反向遗传操作技术在反转录病毒的分子特性研究中是一项重要工具,为RNA病毒在遗传特性、疫苗构建等方面奠定了重要基础。为快速构建SVA感染性克隆平台,本试验采用快速一步法,即将SVA全长基因组序列一次扩增,并与设计的CMV启动子、poly(A)+HDVr基因相连接,同时基因上的同源臂保证3段基因能够依次插入线性化的低拷贝质粒中。在同源重组酶催化下,37℃反应30 min即可一步完成同源重组结合,实现体外环化,将构建好的重组质粒pWSK-29-SVA直接转化感受态细胞,经菌落PCR鉴定,质粒构建正确。
重组质粒转染BHK-21细胞后,第1代病变不明显,在盲传3代后可出现明显CPE,表现为细胞圆缩、脱落,初步表明病毒拯救成功。本研究在盲传至第5代时进行病毒拯救鉴定,此时能够降低感染性克隆质粒干扰,同时使用含有去除DNA的反转录试剂盒可以清除残存质粒。通过RT-PCR方法分7段扩增病毒基因,并分别对扩增子进行正反两向测序,发现测序结果与亲本毒株一致。为研究拯救毒株与亲本毒株生物学特性的差异,本试验比较了F5 rSVA与亲本第5代SVA的生长动力曲线,结果表明拯救毒株与亲本毒株生长动力曲线基本一致。噬斑形成试验显示,拯救毒株与亲本毒株产生噬斑大小、形状基本一致,表明一步法构建SVA感染性克隆平台准确有效。

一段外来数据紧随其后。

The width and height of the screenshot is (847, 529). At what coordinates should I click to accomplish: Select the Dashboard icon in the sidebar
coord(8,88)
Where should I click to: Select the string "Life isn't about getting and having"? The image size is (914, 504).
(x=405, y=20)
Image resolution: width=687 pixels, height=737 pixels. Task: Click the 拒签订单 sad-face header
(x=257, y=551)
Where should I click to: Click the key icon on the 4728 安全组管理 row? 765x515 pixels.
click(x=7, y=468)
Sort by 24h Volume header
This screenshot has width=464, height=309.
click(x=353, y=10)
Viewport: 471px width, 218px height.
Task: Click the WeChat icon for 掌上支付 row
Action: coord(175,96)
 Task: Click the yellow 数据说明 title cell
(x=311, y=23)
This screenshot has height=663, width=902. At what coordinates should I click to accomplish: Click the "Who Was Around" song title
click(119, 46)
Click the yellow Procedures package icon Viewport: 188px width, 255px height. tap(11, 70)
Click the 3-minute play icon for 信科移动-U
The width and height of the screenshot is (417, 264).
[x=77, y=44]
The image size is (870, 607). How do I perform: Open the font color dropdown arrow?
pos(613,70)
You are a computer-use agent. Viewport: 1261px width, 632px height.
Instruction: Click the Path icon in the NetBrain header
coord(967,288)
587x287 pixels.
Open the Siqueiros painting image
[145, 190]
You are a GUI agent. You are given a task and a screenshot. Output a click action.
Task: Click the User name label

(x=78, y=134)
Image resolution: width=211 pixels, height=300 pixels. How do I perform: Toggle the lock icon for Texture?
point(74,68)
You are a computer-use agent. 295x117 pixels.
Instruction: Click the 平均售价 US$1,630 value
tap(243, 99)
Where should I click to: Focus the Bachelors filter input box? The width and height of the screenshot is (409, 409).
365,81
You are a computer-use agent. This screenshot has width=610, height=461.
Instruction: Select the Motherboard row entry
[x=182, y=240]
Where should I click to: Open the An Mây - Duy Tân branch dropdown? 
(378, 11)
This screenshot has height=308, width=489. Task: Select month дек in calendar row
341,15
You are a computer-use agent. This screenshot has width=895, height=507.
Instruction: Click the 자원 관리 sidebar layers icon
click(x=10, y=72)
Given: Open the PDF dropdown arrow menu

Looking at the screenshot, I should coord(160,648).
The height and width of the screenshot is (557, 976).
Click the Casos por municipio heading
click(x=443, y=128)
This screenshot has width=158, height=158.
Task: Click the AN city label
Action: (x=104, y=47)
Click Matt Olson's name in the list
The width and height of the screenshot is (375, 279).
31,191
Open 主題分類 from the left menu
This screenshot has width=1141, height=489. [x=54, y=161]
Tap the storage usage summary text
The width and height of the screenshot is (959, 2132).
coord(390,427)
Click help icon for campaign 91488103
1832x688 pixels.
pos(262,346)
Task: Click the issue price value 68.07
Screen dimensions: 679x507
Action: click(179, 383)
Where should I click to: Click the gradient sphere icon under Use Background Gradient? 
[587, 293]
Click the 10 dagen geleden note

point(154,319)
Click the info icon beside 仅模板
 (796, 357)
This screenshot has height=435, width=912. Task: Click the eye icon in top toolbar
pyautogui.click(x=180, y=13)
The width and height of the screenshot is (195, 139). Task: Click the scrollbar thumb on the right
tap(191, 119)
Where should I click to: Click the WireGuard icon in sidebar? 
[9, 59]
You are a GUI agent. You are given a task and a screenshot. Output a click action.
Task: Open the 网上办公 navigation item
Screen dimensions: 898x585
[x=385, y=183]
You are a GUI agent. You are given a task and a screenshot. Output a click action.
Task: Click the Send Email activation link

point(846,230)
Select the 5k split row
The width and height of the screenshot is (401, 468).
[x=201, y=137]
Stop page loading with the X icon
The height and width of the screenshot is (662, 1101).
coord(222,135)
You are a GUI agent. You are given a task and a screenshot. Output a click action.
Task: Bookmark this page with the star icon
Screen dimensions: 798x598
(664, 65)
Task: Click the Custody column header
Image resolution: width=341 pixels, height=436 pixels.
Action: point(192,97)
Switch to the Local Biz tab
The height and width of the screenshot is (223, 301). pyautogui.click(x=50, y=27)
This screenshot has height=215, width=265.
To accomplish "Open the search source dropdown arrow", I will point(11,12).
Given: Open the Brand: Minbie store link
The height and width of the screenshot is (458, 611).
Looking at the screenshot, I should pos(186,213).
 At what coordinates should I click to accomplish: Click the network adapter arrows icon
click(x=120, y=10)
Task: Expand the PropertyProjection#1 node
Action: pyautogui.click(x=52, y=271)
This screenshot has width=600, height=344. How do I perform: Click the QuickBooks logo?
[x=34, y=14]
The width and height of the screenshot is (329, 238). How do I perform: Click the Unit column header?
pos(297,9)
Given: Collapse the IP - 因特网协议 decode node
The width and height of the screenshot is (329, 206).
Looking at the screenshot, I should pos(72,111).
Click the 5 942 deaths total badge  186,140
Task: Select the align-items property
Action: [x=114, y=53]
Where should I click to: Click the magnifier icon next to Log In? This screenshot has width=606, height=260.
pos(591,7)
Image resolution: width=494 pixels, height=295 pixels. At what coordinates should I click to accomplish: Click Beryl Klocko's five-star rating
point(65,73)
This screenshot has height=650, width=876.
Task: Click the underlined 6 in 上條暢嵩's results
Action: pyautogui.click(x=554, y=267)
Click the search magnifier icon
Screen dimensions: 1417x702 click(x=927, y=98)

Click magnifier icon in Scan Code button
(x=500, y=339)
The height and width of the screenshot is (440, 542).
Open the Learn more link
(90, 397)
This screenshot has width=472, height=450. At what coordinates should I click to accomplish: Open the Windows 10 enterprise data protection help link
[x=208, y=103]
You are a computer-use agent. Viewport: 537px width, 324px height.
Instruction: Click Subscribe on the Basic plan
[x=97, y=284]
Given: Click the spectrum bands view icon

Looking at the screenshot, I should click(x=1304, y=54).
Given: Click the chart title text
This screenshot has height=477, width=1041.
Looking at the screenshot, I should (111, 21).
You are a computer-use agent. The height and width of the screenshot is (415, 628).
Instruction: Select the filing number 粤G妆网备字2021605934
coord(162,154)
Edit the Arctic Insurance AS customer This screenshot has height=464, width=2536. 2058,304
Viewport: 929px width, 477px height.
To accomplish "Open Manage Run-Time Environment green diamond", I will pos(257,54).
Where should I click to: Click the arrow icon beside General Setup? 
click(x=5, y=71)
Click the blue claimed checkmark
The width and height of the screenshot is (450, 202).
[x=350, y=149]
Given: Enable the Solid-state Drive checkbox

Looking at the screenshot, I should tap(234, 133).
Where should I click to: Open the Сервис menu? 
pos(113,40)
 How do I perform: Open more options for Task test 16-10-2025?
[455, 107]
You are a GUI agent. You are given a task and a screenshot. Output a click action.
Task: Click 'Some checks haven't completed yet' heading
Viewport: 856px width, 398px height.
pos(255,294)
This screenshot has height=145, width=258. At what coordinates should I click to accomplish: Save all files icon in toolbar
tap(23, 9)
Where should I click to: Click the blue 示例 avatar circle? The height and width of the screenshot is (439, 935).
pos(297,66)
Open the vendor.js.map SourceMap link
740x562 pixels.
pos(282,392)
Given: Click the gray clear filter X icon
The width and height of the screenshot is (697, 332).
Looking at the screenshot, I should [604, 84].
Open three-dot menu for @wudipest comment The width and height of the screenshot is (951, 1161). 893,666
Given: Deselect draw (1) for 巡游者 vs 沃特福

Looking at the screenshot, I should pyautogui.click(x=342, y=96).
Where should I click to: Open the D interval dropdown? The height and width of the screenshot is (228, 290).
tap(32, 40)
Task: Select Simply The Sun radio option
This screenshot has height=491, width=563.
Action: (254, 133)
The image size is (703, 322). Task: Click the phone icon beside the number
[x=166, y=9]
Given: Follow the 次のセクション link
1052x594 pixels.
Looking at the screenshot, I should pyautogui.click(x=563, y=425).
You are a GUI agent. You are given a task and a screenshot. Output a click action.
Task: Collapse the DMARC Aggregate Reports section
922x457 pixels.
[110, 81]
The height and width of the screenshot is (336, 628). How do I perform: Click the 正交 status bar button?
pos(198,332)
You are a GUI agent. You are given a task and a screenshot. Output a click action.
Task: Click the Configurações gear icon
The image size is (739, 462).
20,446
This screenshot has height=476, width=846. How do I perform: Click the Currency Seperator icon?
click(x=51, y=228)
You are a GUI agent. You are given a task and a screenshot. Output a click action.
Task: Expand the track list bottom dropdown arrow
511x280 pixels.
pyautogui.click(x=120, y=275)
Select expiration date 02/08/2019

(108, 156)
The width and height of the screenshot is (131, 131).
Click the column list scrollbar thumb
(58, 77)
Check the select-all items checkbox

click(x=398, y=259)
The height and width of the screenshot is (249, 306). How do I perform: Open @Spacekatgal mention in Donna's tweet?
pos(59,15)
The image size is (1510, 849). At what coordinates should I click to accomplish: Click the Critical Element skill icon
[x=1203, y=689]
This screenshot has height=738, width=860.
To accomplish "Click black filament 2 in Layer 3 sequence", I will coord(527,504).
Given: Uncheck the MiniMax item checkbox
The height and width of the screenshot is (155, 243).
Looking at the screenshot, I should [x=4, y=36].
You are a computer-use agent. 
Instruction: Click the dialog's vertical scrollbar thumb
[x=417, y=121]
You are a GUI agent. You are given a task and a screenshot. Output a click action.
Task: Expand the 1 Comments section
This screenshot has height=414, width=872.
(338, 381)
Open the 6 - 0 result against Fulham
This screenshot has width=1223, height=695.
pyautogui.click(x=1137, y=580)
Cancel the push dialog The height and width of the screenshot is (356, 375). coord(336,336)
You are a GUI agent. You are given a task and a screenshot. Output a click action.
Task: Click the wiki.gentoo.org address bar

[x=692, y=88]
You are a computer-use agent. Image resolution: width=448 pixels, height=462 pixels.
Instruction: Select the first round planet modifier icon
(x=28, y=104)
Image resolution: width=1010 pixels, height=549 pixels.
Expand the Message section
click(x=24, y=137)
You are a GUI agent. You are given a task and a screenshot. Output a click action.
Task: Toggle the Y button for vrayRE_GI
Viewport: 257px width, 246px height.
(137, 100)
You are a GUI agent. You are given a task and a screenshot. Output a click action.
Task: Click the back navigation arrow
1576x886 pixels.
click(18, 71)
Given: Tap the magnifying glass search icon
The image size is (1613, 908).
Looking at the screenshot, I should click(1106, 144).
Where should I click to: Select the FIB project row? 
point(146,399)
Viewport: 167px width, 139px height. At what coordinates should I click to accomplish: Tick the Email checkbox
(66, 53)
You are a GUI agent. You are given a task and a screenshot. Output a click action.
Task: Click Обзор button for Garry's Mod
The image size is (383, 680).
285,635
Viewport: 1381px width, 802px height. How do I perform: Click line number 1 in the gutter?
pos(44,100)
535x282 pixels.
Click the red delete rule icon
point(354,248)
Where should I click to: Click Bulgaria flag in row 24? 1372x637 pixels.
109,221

病毒感染性克隆的关键在于全长cDNA构建,SVA基因组长度较短(约7.3 kb),为单股正链RNA。本研究在构建感染性克隆过程中使用高保真DNA聚合酶,这样能够高效扩增基因组,并且可有效避免出现突变。但当片段长度大于5 kb时聚合酶的错误率呈指数级上升,因此对于较长的基因组,若担心长片段扩增导致保真度降低,可将病毒基因组分成多节段进行扩增,同时设计好同源臂并确保连接正确,这样也可实现快速质粒构建。